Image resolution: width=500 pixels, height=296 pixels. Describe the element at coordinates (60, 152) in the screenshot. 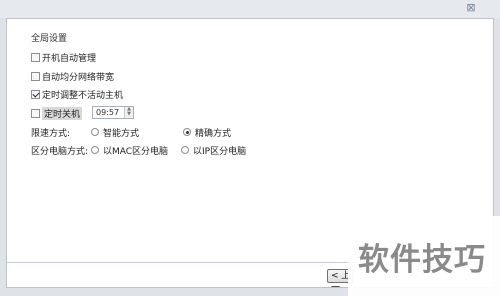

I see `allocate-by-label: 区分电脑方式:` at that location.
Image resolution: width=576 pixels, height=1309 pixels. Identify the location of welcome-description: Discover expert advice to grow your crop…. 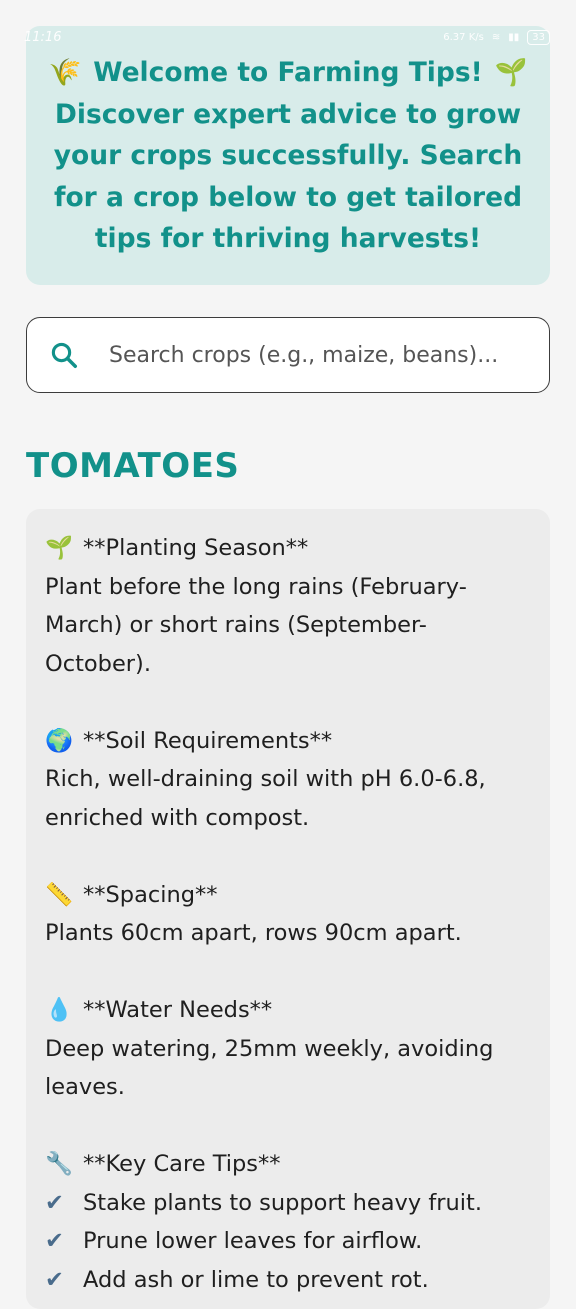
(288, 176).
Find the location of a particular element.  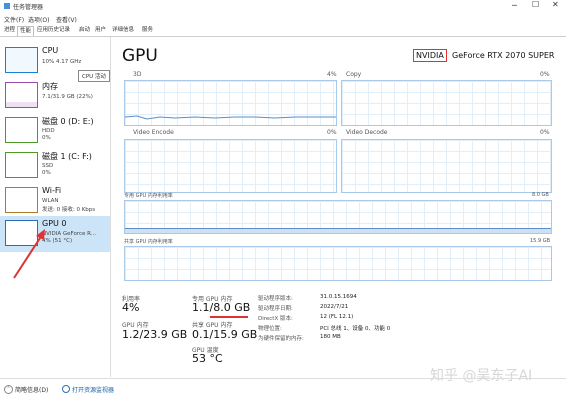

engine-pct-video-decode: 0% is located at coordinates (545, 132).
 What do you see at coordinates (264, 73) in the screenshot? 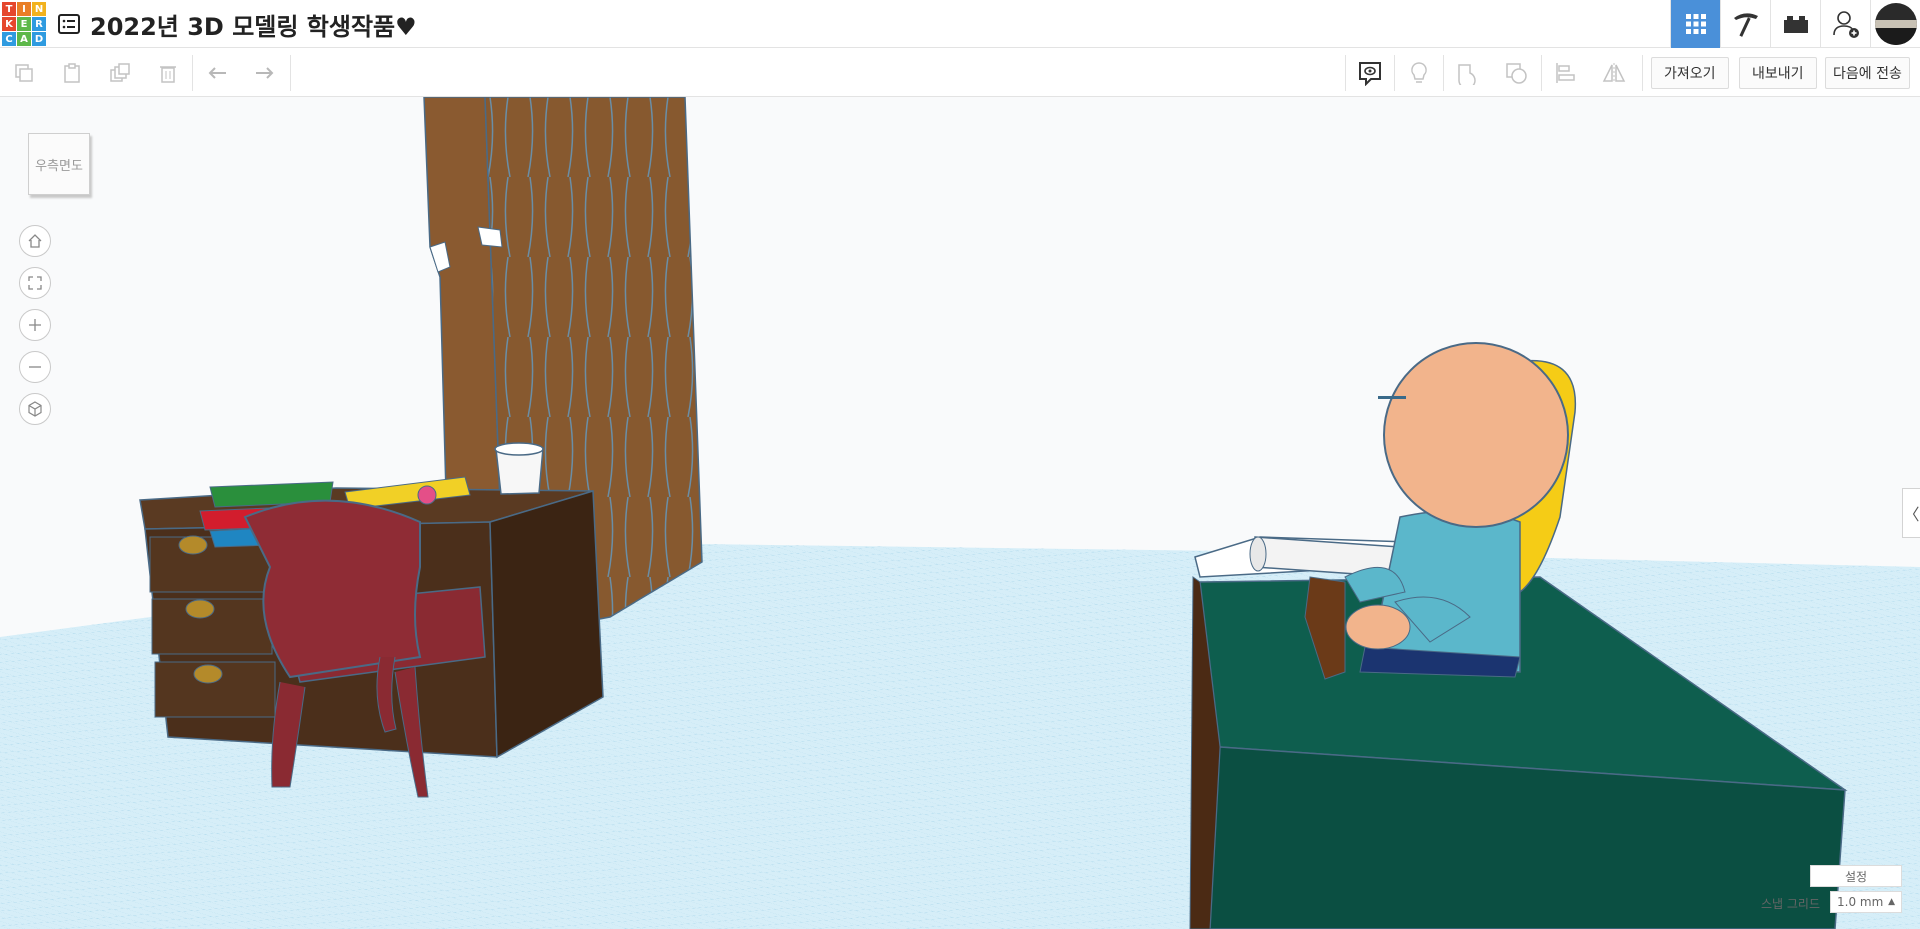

○ ○ ○

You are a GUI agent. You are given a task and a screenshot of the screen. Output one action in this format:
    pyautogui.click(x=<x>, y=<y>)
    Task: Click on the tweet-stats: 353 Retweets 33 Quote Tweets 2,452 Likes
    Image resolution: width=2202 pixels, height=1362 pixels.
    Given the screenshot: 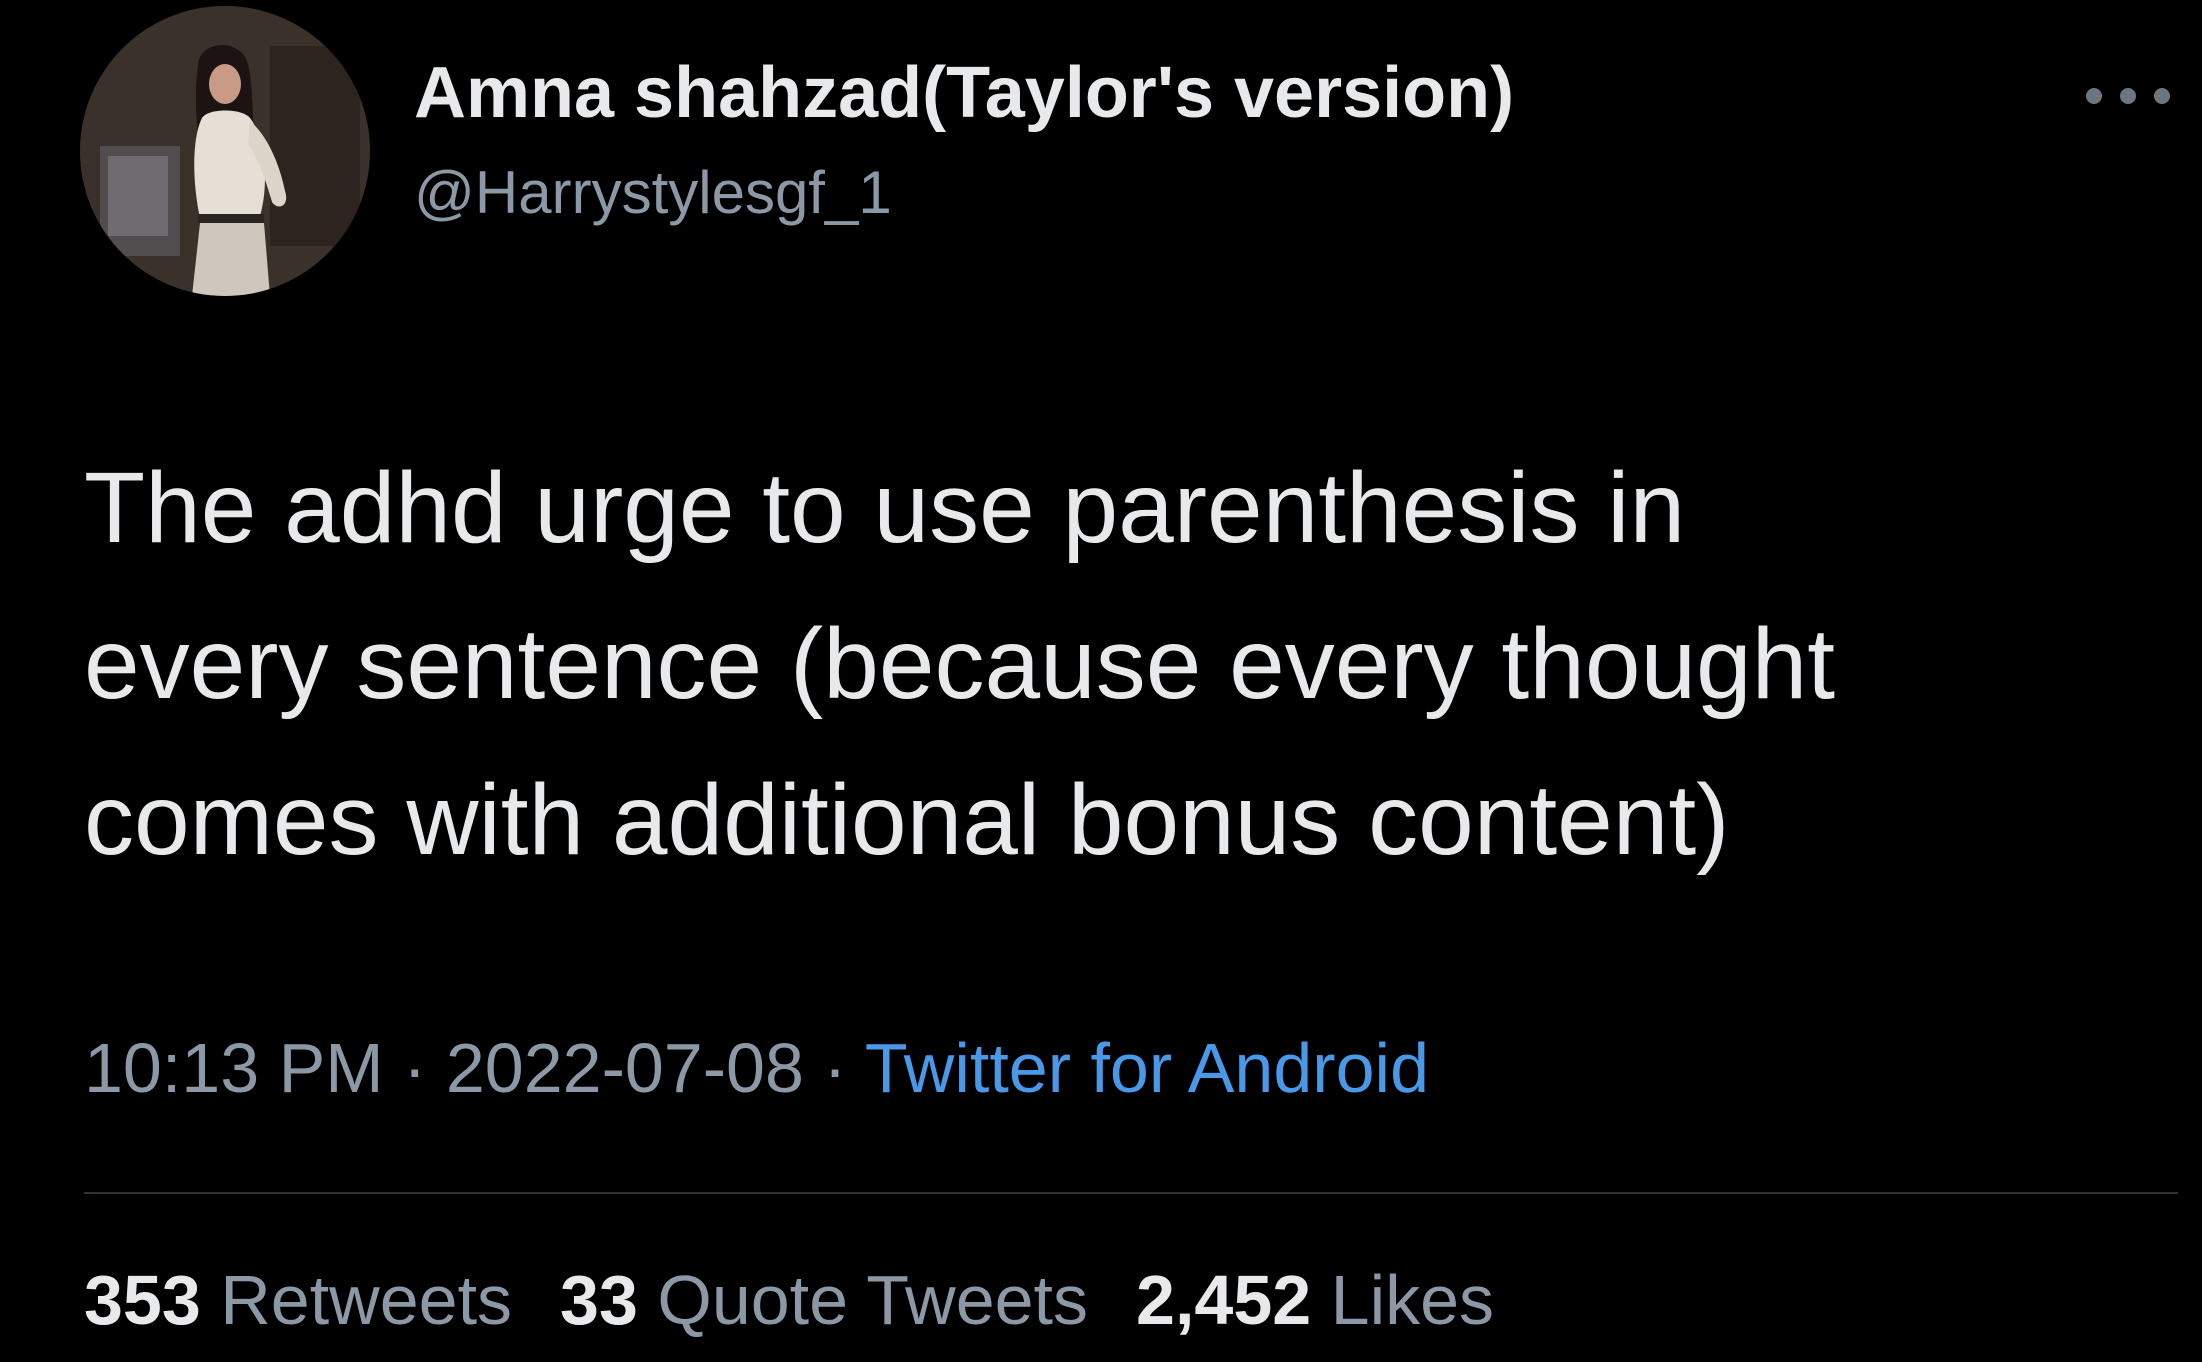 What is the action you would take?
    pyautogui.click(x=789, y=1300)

○ ○ ○

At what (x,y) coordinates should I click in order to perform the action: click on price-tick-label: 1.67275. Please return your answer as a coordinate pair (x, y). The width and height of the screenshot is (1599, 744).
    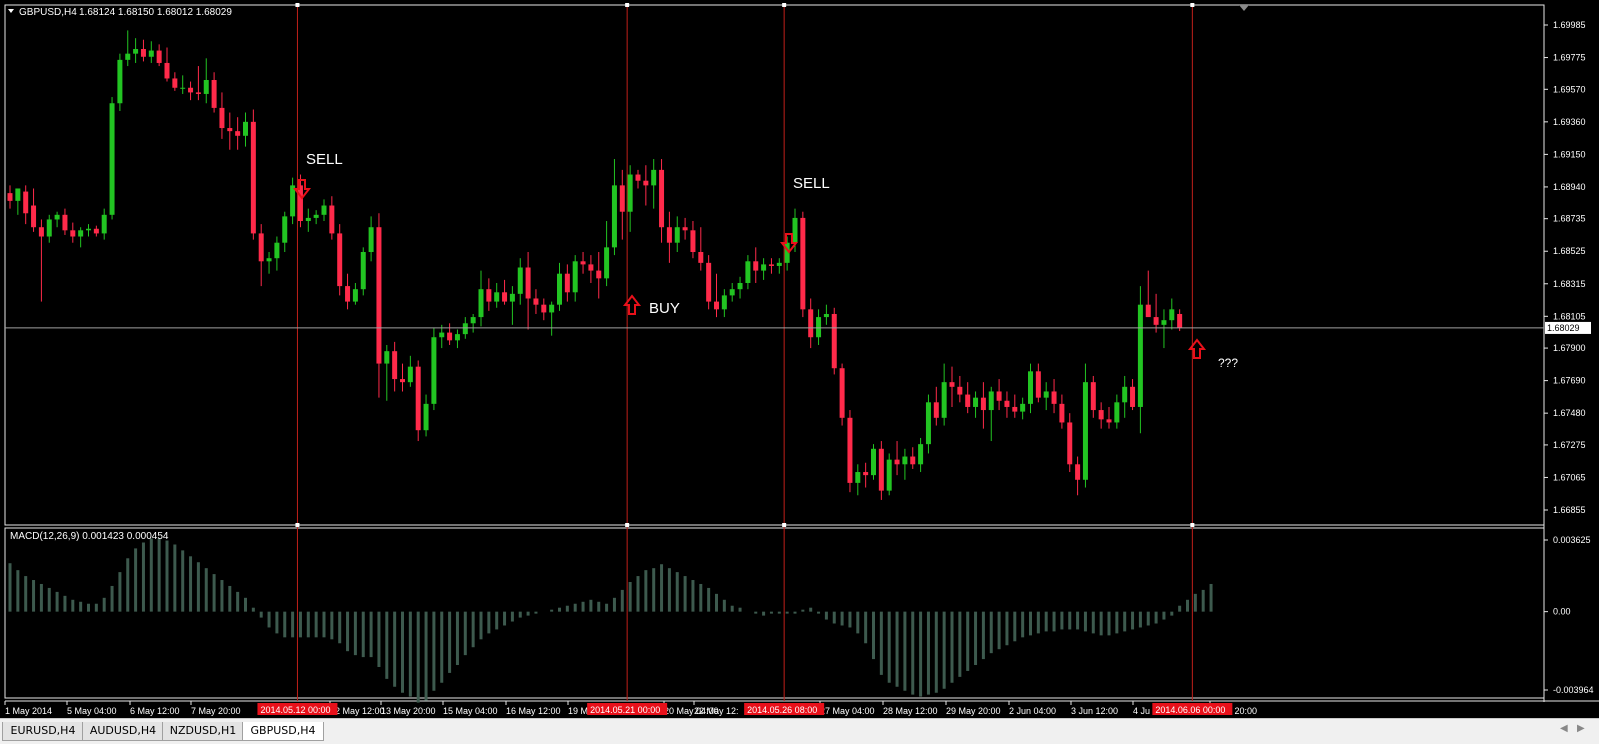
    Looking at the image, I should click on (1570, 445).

○ ○ ○

● **YOUR INSTRUCTIONS**:
Repeat the stretch of the listing from the line containing "Image resolution: width=500" through the line containing "What do you", word for word, leaving out the pictures.

● **RESULT OF THIS TASK**:
Image resolution: width=500 pixels, height=296 pixels. Describe the element at coordinates (60, 152) in the screenshot. 

I see `allocate-by-label: 区分电脑方式:` at that location.
Image resolution: width=576 pixels, height=1309 pixels. Identify the location of welcome-description: Discover expert advice to grow your crop…. 
(288, 176).
Find the location of a particular element.  

engine-pct-video-decode: 0% is located at coordinates (545, 132).
 What do you see at coordinates (264, 73) in the screenshot? 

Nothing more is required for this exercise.